Thursday, July 21, 2022

Book Review: Killers of the Flower Moon by David Grann

Killers of the Flower Moon: The Osage Murders and the Birth of the FBIKillers of the Flower Moon: The Osage Murders and the Birth of the FBI by David Grann
My rating: 5 of 5 stars

They survived the breaking of treaties, a migration from their original lands to a new home to the south in what is today Oklahoma, but after securing the rights to anything of value under their land could they survive the greed of white men again? Killers of the Flower Moon: The Osage Murders and the Birth of the FBI by David Grann exposes how the richest people per capital in the world were targeted for death by their neighbors that nearly all got away with.
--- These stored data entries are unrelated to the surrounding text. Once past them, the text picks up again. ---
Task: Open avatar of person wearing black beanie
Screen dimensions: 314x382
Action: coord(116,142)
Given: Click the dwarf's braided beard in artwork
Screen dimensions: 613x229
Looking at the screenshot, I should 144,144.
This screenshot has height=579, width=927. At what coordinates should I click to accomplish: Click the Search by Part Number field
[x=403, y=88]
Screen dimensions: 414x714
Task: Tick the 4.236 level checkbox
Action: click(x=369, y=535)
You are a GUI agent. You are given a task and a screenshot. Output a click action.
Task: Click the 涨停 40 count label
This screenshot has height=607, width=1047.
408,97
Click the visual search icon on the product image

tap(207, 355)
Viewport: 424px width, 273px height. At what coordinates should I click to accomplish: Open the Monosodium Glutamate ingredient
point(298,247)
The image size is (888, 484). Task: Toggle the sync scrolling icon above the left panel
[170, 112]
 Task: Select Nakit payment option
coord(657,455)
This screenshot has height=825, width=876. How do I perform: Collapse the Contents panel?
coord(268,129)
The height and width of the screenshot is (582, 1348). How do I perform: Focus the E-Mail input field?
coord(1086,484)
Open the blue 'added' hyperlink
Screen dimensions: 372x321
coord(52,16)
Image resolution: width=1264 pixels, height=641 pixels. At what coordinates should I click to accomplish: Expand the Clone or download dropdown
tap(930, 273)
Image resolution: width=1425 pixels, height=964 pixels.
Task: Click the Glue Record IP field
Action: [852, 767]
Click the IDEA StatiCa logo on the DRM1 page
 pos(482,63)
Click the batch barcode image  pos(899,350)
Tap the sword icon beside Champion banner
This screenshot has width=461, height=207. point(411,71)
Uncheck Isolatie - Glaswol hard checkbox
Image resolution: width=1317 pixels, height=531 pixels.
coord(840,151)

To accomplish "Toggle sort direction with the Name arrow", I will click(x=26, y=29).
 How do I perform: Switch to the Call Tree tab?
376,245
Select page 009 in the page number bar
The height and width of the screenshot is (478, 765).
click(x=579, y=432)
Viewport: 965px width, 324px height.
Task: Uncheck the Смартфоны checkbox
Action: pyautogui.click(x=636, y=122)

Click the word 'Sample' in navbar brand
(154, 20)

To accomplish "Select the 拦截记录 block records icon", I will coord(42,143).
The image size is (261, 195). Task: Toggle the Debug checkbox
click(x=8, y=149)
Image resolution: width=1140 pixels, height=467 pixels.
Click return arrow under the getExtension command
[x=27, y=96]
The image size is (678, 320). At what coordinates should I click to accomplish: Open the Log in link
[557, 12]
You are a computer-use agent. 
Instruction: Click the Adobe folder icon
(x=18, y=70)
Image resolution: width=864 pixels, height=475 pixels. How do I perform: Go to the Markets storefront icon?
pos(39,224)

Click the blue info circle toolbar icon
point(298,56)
Grann frames his narrative non-fiction account of “Reign of Terror” around Mollie Burkhart, whose family was systematically murdered to gain the possession of all their oil headrights planned by her white uncle-in-law, William Hale and abetted by her own husband Ernest. The circumstances of smart Osage negotiating for mineral rights to their lands, the finding of oil, and Congressional “concern”—aka white lobbying—that the Osage couldn’t manage their newfound wealth thus creating “guardians” among local whites to manage people’s lives created the right environment for not only the planned murders of Mollie Burkhart’s family but nearly 60 total Osage in a ten-year period. Though the “Reign” officially ended in 1925 when Hale and his surviving co-conspirators were convicted thanks to the investigation by FBI agents led by Tom White, Grann reveals that Osage deaths continued into the 1930s thanks to white county and state government officials looking the other way for white guardians whose charges died “accidentally”. Whatever satisfaction the reader might feel seeing the guilty jailed is by the end of the book deflated by the affect this period had on the Osage as a whole.

Killers of the Flower Moon is a 100-year-old ripped from headlines true story of money and murder, ‘cowboys and indians’, and “white man’s burden” that David Grann puts into a narrative frame that engages the reader. If you’re into narrative non-fiction, read this book.